The purpose of this assignment is for you to familiarize yourselves with different algorithms for integer and polynomial multiplication. Algorithms considered in this assignment include (a) the long (gradeschool) multiplication method, and (b) the basic divide-and-conquer method. Work on Karatsuba's method is also included as extra credit.
The source code of the programs polymult.cpp and polymult.java is provided. These are programs for multiplying 2 polynomials using the long multiplication algorithm. They first ask the user to enter a value N. They then either randomly (for N > 10) or by user input (for N <= 10) generate two polynomials of degree N-1. The programs then multiply these 2 polynomials. They finally print out the original and the resulting polynomials. The programs represent a polynomial of degree N-1 as an array of N elements. Element i in the array contains the coefficient of the monomial of degree i for i = 0,...,N-1. For example, 3+4x-5x2 can be represented as
int a[] = { 3, 4, -5 };
Note that a dynamically allocated array may also be used to represent a polynomial (see polymult programs).
Your assignment is to write a program called intmult.cpp or intmult.java with the following requirements:
1) Using a simple dynamic array of integers, represent arbitrary length non-negative integers rather than polynomials. Some fundamental differences include:
a) Since each value in the array represents a base-ten digit, it must be in the range [0,9]. Thus, when inputting the digits or randomly generating them, you must ensure that all digits are in the correct range.
b) Since integers are typically shown with the most significant digit on the left, you should print them in that way.
2) Implement long multiplication (gradeschool) of arbitrary length integers in a manner similar to the multiplication of the polynomials of the example programs. You can do this more or less by modifying subroutine polymult() in the example programs so that it multiplies "integers" in base 10 rather than "polynomials". To make the modification, you should incorporate some code to deal with carries (since base 10 integer digits can only have values between 0 and 9).

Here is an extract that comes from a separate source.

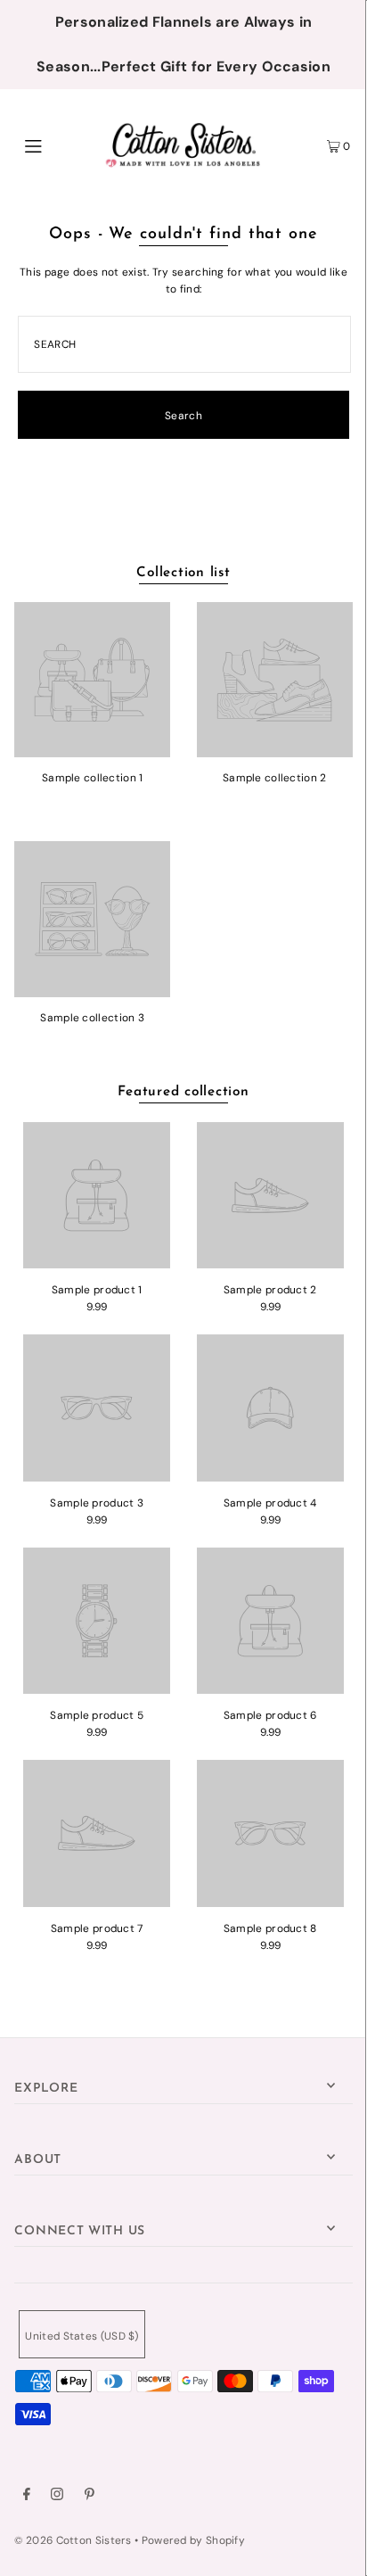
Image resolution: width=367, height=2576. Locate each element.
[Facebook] (26, 2497)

3) Implement the basic divide-and-conquer multiplication algorithm. This is the simple divide and conquer algorithm discussed in class (NOT Karatsuba's algorithm). The subroutine should have 4 recursive calls. If it helps, you may change the way parameters are passed to and returned. You may also want to create a subroutine for polynomial addition and for shifting. As a general guideline, a subroutine should not be longer than a page. If it is, break it down into smaller subroutines.
4) Verify the asymptotic running time of the multiplication algorithms from parts 2) and 3). We discussed in lecture that the asymptotic running time of both algorithms is Theta(n2). To verify this run-time you will test each algorithm in the following way:
a) Generate and time the multiplication of 5 randomly generated pairs of numbers for each of the following numbers of decimal digits: { 2000, 4000, 6000, 8000, 10000 }. Determine the average run-time per multiplication for each algorithm for each number of digits. Note that you should time only the multiplications – do not time the generation of the numbers that you are to multiply. Output your results to a file called intmult.out.
b) Clearly, you will need to incorporate into your program code for measuring the running time of a code segment. For C++ programs on Unix, you should use gethrtime(). For C++ programs on Windows, you should use clock(). For Java programs, you should use the Date class. See the man page on Unix, the help file on Windows or the Java API description for more details.
5) Allow the TA to test your algorithms in the following way: When your program begins, ask the user if he/she wants to show one multiplication or run the simulation. If the user elects to show one multiplication, prompt the user to input N, then input the N digits of each number. Then output the numbers and the product you produce for each algorithm.
6) Once you have completed and executed your program, write a report that addresses each of the following issues:
a) Explain the code you wrote for this assignment in a concise manner. For step 2, explain how you modified the code from the polymult program to get it to work for integers. For steps 2 and 3, explain how the parameters are passed to and returned from your subroutine. Does the caller or the callee allocate the space for the resulting integer? Briefly explain the use of any important temporary variable. In step 3, explain your base cases and how you handle values of N that are not even.
b) Address the issue of temporary space required for your divide and conquer algorithm. Is it possible to reduce the amount of temporary space that needs to be allocated? How does this effect the running time? (as a function of n, an additive constant, or a multiplicative constant?).
c) Show a graph of N values (X-axis) versus runtimes (Y-axis) for both multiplication algorithms. Discuss your results and indicate anything that you may not have expected. For large N, which algorithm will be faster? By how much? Include a brief argument and/or calculation to support your claim. For your graph, you may use a Excel or, if you prefer, you may do it by hand and scan it into a .jpg file.
7) Extra credit: Implement an integer multiplication subroutine using Karatsuba's algorithm, time it as you did with the other two algorithms, and discuss your implementation and results in the report.